Tax Deductible Expenses for Self Employed: A UK Guide

Action Accountants •5 June 2026

You're probably doing one of two things right now. You've either got a pile of receipts on the kitchen table in Edgware, or you're scrolling through banking apps in Finchley wondering which payments HMRC will let you claim. That's normal. New sole traders and contractors across North West London hit this point every year.

The good news is that tax deductible expenses for self employed people aren't a loophole or some clever trick. They're part of basic tax hygiene. If you've spent money to run your business, you should usually get the right tax treatment for it. If you don't, you end up paying tax on profit you never really kept.

That matters to a lot of people.

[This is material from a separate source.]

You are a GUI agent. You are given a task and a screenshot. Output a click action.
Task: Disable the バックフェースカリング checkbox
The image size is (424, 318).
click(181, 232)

HMRC reported around 12.2 million Self Assessment taxpayers for the 2023 to 2024 tax year via Experian's summary of self-employed tax deductions. So if your return feels stressful, you're not the odd one out.

It also matters beyond tax. If you're trying to sort a mortgage after a couple of years trading, your figures need to be clean, consistent, and believable. A useful place to start is this EHF Mortgages self-employed guide, because borrowing and tax records often overlap more than people expect. The same goes for day-to-day business discipline. If you want better habits around money generally, this practical read on spending smart and growing fast is worth your time.

Table of Contents

Your Guide to Lowering Your UK Tax Bill

A builder in Kingsbury buys screws, blades, gloves, fuel, and phone data every week. A consultant in Colindale pays for software, train fares into client meetings, and part of the broadband at home. A designer in Hendon works from the spare room and forgets half the subscriptions they use for work. Same problem, different trade. They all risk missing claims they're entitled to.

My view is simple. If you're self-employed, you should stop thinking about expenses only in January. Treat them as part of pricing, cash flow, and survival. North West London isn't cheap. Rent is high, travel adds up, and subcontractors often have awkward payment patterns. If you ignore allowable expenses, you're making business harder than it needs to be.

What this really means in practice

You're trying to answer three questions:

  • What counts as allowable: Not everything you buy can go through the business.
  • What needs splitting: Some costs are part business and part personal.
  • What needs stronger records: If HMRC ever asks, you need to show your workings.

Good expense claims aren't aggressive. They're organised.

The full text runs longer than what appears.